For the past few years the 8am Celebration of Holy Communion from the Book of Common Prayer at Christ Church Cathedral on the first Sunday of August has been slightly modified and extended in order to mark Pride Day in the City of Vancouver.

On August 5th, 2012, close to 80 worshippers gathered in the sanctuary of the diocesan cathedral to participate in this annual celebration of Holy Eucharist on what was to be the hottest day of the year.

Prior to the singing of the opening hymn and the Collect, the Service of Light was celebrated.

Clergy, servers and lay representatives gathered around the Altar and in a brief yet moving liturgy 8 candles were lit signifying: light in the face of fear, light in the face of violence, light in an age of AIDS, hope, healing, courage, community and resurrection. At the beginning of the interactive Service of Light, the presider says these words, “The Lighting of a candle is a simple act yet becomes a powerful sign. For when we don’t have the words or don’t know how to pray, a small candle burning brightly expresses our prayer that is always with us –and becomes more powerful with each candle lit.”

Anglicans call for….. you’ll never guess

Dialogue!

New Zealand’s Christ Church Cathedral was irreparably damaged by an earthquake and a diocesan synod motion proposes to knock it down and build “an inspirational cathedral on the current site to the glory of God”. The trouble is, the new structure will be made of inspirational cardboard.

Not everyone is happy about having a cardboard cathedral in the neighbourhood, so various clergy are proposing to have a conversation with the cardboardophobics.
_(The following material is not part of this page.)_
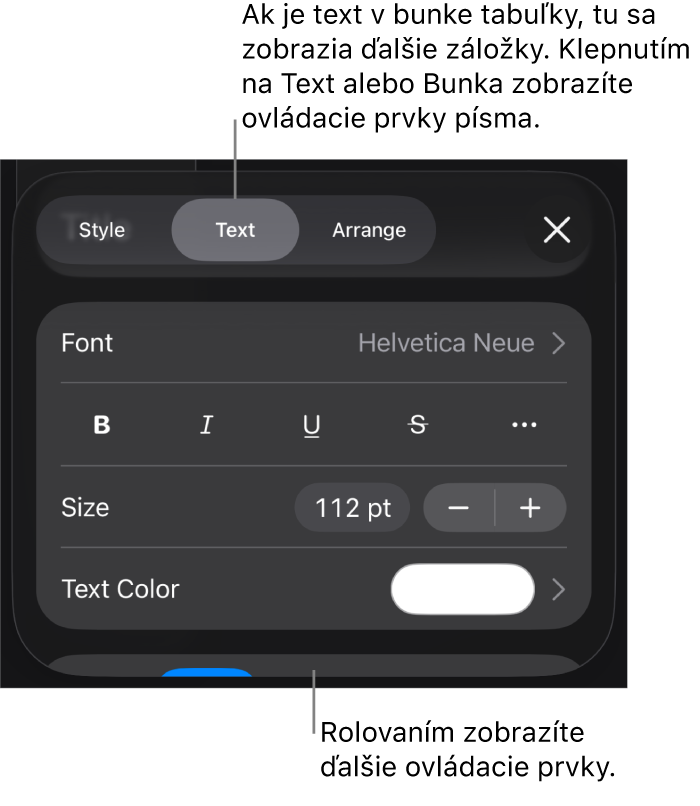Toggle bold formatting with the B icon
Viewport: 700px width, 806px height.
[102, 425]
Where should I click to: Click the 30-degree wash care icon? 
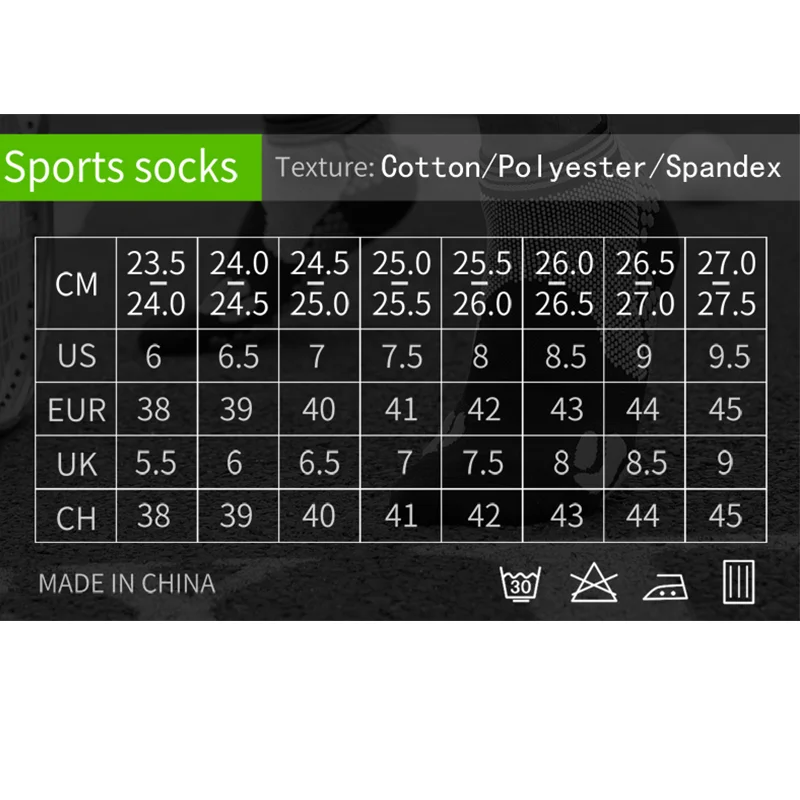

This invites a question: which will disintegrate first, the cardboard, institutional Anglicanism or the dialogue?

From here:

The Anglican Church will have a “comprehensive dialogue” with South Islanders on the future of Christ Church Cathedral.

About 300 clergy and lay representatives from the 71 parishes in the Anglican diocese met at a Christchurch synod on Saturday.

A motion was passed unanimously at the meeting to consult with people about the cathedral. The motion stated that the synod “undertakes a comprehensive dialogue process with the citizens of Christchurch, Canterbury, the West Coast and the city council towards determining the future of the city’s Anglican cathedral”.

The motion affirmed the decision that “Christ Church Cathedral will be deconstructed to a safe level”.

The Rev Mike Coleman proposed the section of the motion calling for dialogue.